Data listing:
◆ ◆ ◆ ◆ ◆

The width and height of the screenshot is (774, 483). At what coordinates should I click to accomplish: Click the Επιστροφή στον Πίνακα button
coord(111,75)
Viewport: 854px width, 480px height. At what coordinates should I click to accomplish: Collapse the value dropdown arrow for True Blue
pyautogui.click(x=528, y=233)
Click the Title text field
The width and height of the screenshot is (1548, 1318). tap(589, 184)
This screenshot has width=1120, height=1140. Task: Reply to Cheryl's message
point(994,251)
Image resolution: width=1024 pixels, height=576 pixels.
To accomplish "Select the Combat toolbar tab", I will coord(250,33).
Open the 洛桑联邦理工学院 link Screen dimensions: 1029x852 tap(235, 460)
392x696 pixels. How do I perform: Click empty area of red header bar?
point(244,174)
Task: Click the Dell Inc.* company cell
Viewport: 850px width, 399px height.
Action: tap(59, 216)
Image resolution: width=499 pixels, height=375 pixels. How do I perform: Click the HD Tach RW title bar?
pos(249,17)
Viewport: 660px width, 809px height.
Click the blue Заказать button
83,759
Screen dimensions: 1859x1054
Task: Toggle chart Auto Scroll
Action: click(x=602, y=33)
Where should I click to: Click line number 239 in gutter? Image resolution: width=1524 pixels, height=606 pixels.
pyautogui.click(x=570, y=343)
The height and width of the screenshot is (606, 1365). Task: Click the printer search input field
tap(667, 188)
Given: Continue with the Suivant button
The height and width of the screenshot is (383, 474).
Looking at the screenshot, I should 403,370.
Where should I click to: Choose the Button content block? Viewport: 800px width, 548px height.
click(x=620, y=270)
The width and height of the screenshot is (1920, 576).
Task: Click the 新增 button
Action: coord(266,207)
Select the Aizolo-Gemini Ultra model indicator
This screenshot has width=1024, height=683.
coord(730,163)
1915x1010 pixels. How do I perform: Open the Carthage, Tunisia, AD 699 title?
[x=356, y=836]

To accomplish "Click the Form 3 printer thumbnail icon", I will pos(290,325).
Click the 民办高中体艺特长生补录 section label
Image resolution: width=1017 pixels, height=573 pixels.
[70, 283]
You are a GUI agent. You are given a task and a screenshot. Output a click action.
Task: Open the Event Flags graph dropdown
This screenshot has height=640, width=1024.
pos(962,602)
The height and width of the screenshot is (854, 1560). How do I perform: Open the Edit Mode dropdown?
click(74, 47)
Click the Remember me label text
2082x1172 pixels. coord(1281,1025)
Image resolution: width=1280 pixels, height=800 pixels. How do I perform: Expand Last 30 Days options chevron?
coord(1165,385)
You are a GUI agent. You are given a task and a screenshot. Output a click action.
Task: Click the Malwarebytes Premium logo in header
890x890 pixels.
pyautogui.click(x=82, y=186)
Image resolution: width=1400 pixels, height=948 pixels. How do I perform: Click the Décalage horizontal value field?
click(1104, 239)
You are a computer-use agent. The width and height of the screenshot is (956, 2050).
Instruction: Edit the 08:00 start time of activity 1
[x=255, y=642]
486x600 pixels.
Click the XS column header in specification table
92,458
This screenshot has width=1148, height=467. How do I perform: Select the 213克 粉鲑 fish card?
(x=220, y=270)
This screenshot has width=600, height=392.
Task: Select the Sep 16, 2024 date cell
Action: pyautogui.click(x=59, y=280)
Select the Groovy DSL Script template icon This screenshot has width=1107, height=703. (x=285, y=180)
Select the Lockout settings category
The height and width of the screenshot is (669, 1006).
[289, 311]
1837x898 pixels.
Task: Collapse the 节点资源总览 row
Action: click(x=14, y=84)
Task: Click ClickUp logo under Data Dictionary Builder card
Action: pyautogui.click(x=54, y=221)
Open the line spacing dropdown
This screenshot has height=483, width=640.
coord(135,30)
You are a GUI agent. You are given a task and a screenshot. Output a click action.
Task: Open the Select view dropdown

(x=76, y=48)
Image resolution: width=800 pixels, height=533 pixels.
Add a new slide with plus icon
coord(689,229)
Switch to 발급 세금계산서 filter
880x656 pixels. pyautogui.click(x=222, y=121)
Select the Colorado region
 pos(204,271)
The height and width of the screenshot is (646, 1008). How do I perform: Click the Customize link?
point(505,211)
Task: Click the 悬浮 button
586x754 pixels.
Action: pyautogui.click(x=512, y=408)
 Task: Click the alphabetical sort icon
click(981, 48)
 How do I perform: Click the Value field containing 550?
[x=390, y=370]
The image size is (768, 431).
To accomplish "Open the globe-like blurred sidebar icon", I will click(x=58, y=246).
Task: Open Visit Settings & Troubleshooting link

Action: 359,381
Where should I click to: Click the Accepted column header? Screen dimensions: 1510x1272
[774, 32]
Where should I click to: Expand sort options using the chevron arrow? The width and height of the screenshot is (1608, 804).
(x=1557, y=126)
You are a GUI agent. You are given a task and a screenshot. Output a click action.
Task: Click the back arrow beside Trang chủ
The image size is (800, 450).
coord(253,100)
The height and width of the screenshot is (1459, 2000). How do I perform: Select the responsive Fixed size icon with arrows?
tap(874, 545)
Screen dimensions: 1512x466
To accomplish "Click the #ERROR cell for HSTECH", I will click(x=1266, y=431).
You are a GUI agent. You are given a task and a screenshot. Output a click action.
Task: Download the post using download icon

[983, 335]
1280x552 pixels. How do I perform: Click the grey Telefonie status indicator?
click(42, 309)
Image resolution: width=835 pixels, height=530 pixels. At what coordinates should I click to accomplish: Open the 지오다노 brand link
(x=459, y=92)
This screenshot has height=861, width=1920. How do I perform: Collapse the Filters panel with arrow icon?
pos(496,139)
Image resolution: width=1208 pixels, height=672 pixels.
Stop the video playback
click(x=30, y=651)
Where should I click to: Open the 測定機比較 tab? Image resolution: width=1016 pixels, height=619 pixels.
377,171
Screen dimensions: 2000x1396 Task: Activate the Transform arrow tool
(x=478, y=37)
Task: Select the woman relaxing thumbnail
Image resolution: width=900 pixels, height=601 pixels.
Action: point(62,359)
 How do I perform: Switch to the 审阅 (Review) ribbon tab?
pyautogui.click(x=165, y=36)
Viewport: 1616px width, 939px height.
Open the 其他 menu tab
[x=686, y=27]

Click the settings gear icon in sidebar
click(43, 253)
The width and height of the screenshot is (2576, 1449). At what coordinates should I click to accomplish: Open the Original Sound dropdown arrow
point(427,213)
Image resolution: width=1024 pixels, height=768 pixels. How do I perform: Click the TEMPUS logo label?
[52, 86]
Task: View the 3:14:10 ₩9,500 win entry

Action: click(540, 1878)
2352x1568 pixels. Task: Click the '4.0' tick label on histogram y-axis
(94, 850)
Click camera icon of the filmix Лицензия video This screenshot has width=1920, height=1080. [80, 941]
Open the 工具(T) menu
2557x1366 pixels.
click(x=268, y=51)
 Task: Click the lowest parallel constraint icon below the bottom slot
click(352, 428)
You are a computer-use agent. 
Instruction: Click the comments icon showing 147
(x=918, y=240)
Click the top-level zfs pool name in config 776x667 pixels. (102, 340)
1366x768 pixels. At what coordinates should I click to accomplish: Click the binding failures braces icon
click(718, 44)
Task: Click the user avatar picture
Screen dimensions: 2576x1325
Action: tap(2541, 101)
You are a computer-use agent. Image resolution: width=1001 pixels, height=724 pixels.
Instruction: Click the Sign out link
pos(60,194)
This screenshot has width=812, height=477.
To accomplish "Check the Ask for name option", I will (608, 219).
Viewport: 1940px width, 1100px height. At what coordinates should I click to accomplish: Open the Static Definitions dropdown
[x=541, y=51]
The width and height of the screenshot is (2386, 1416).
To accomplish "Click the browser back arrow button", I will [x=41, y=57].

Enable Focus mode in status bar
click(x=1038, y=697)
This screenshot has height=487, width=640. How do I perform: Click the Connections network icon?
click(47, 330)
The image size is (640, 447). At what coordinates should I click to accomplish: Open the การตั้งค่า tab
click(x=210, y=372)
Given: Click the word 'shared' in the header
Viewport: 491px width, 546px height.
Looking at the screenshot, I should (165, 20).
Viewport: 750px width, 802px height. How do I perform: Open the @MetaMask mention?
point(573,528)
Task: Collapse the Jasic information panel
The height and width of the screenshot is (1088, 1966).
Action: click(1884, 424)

◆ ◆ ◆ ◆ ◆

Problem -> Rewrite every row from the one containing "Where should I click to: Choose" down to the one containing "coord(1165,385)", both included, changing "dropdown" to "menu" and leaving everything else unchanged.

Result below ->
Where should I click to: Choose the Button content block? Viewport: 800px width, 548px height.
click(x=620, y=270)
The width and height of the screenshot is (1920, 576).
Task: Click the 新增 button
Action: coord(266,207)
Select the Aizolo-Gemini Ultra model indicator
This screenshot has width=1024, height=683.
coord(730,163)
1915x1010 pixels. How do I perform: Open the Carthage, Tunisia, AD 699 title?
[x=356, y=836]

To accomplish "Click the Form 3 printer thumbnail icon", I will pos(290,325).
Click the 民办高中体艺特长生补录 section label
Image resolution: width=1017 pixels, height=573 pixels.
[70, 283]
You are a GUI agent. You are given a task and a screenshot. Output a click action.
Task: Open the Event Flags graph menu
This screenshot has height=640, width=1024.
pos(962,602)
The height and width of the screenshot is (854, 1560). How do I perform: Open the Edit Mode menu?
click(74, 47)
Click the Remember me label text
2082x1172 pixels. coord(1281,1025)
Image resolution: width=1280 pixels, height=800 pixels. How do I perform: Expand Last 30 Days options chevron?
coord(1165,385)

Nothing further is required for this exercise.